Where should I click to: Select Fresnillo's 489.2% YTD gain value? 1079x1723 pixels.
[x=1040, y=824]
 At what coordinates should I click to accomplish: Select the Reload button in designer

*-*-*

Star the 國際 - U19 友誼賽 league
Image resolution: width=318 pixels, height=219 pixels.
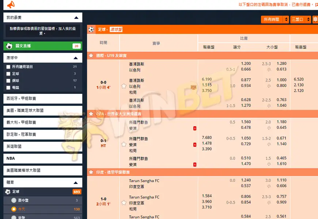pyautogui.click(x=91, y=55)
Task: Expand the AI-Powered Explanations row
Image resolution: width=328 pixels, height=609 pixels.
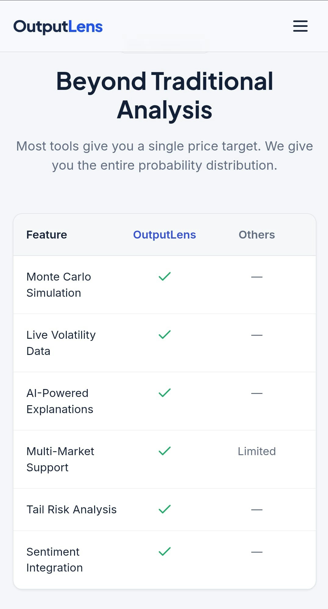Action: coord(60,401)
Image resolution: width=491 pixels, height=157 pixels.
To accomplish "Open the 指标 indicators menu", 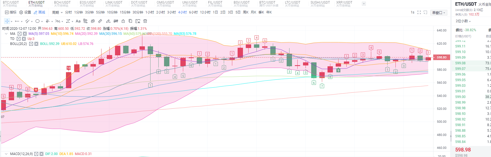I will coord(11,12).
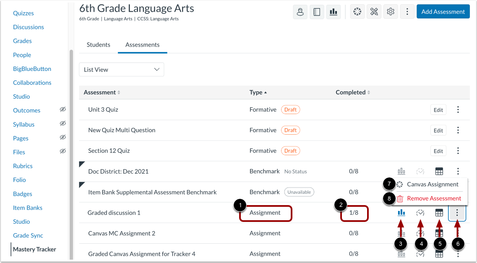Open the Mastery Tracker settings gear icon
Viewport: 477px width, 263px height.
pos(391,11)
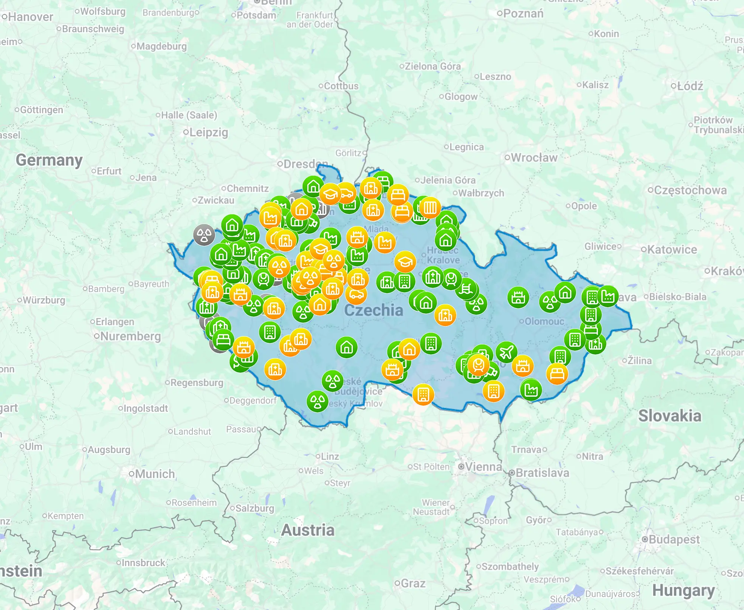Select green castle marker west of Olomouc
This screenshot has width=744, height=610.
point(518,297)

*-*-*

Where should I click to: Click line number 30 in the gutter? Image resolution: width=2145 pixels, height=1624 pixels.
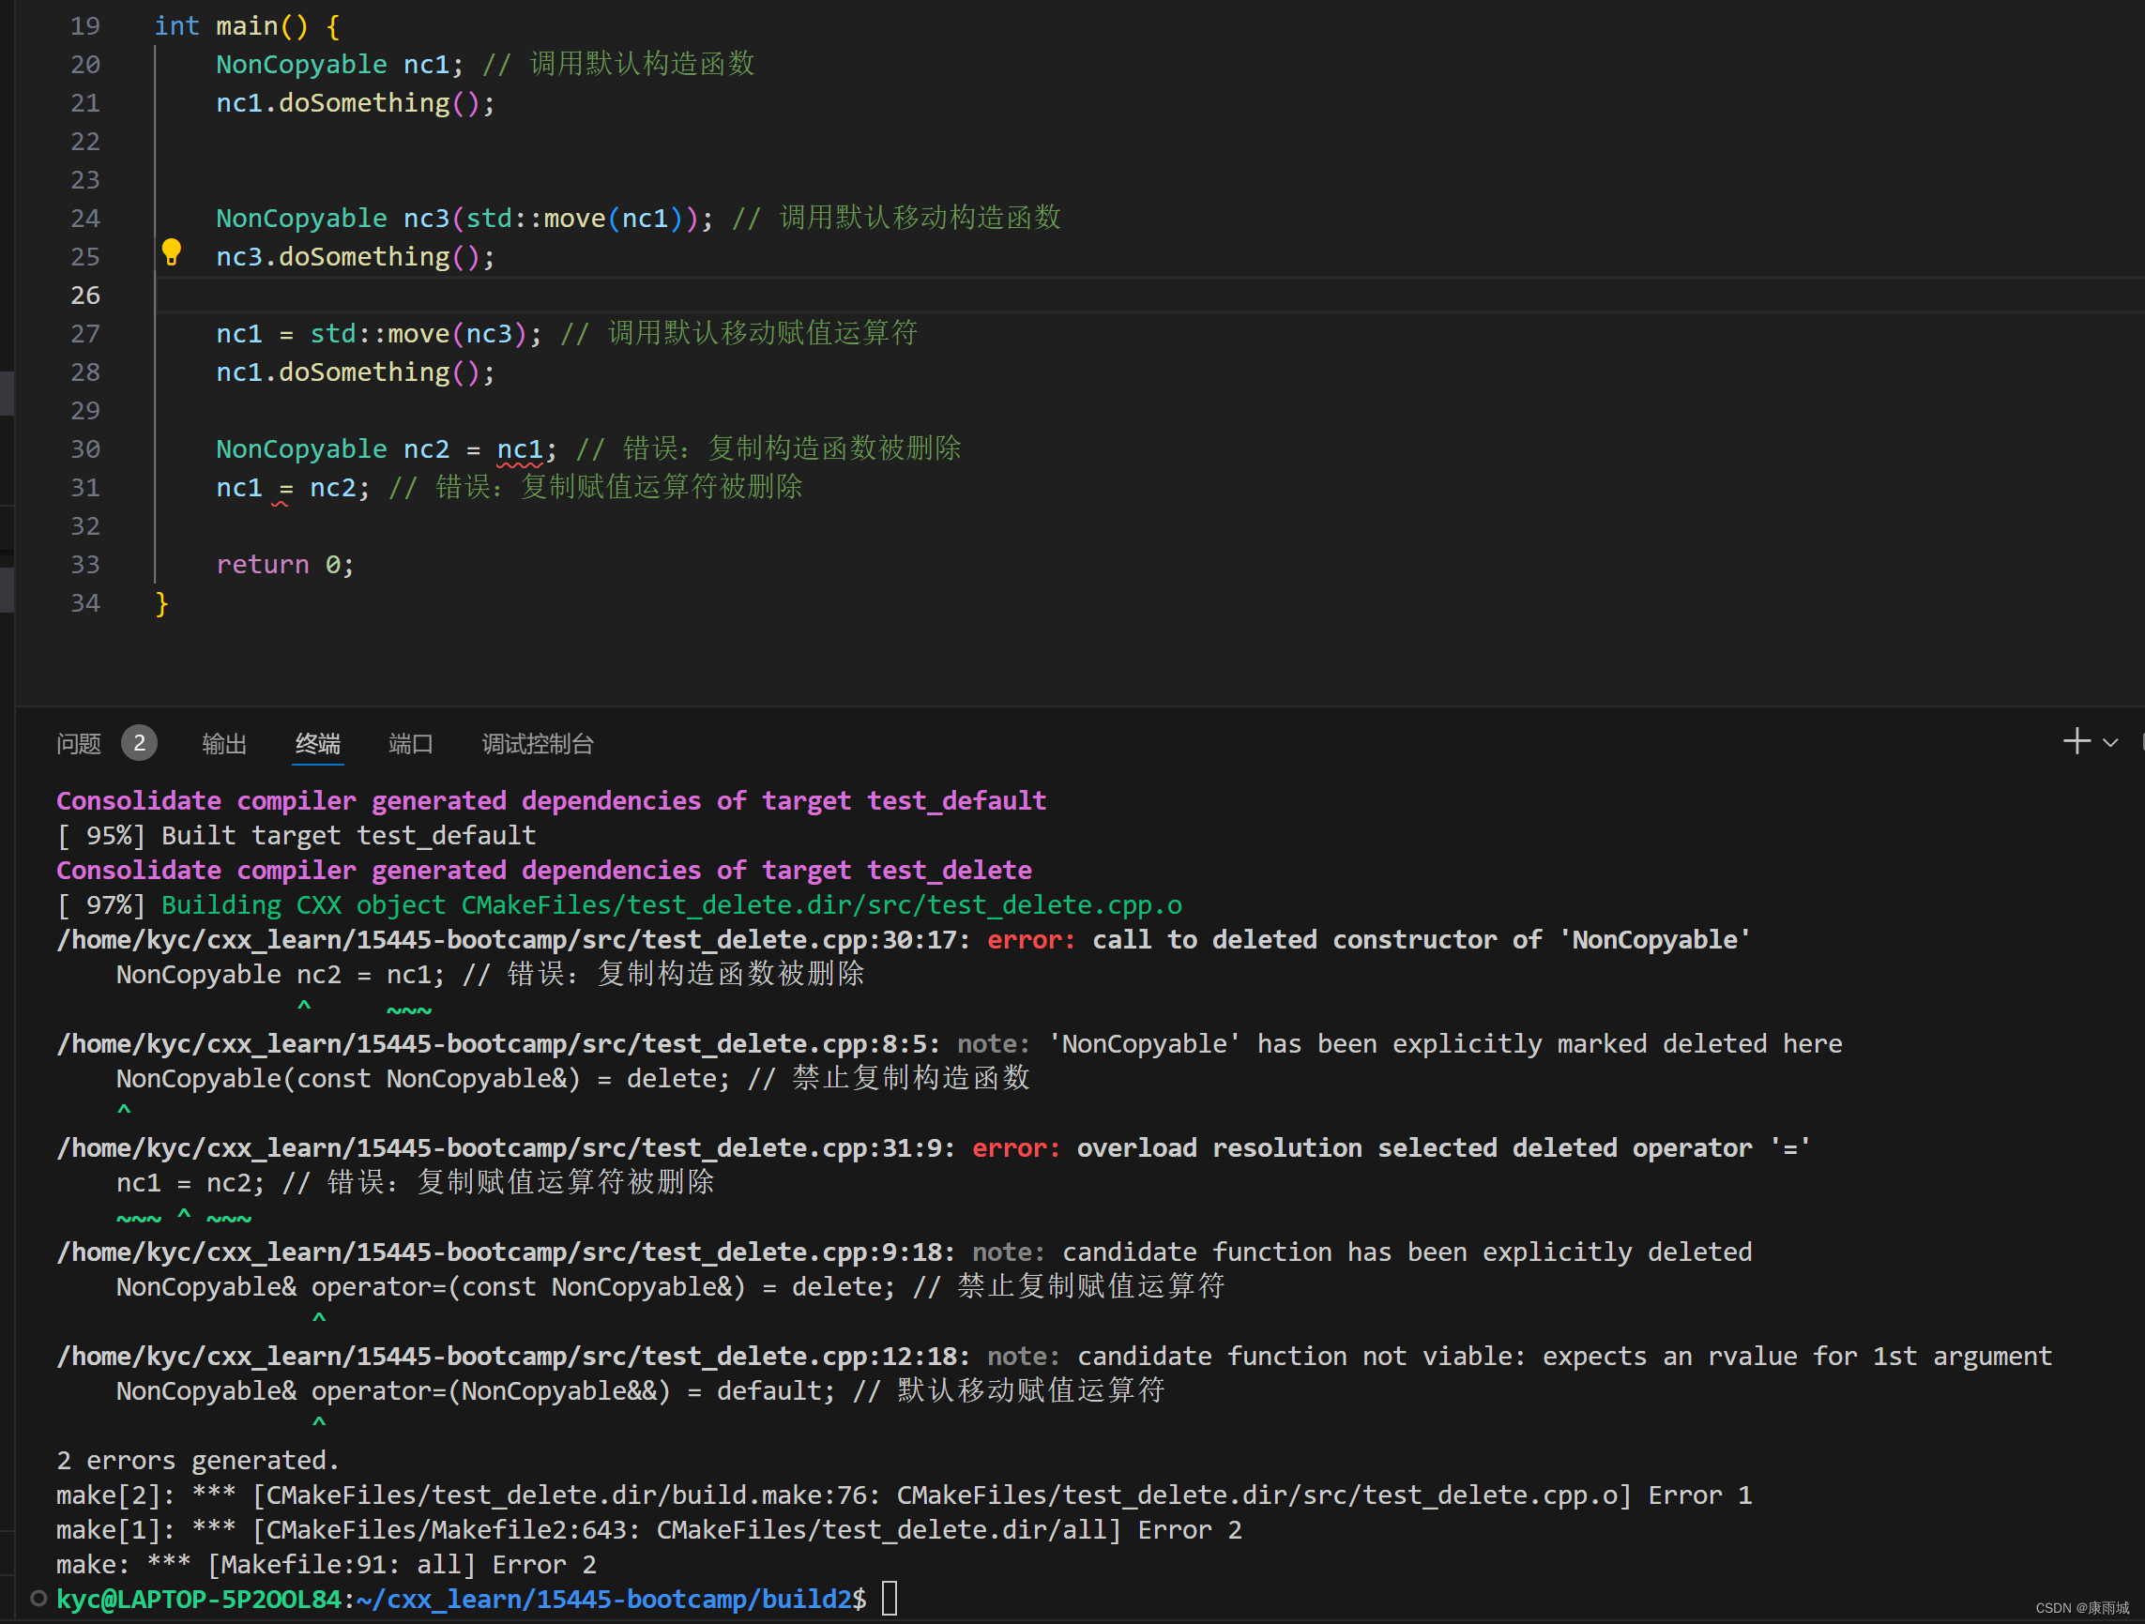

*-*-*

Objective
Swap "Expand" for "Collapse" in the material between the lines holding "Star the 國際 - U19 友誼賽 league" and "Action: coord(60,401)", inclusive, and return only those lines with nothing else changed. Leave the pictures out of your answer.

Problem solution
Star the 國際 - U19 友誼賽 league
Image resolution: width=318 pixels, height=219 pixels.
pyautogui.click(x=91, y=55)
Task: Collapse the AI-Powered Explanations row
Image resolution: width=328 pixels, height=609 pixels.
Action: coord(60,401)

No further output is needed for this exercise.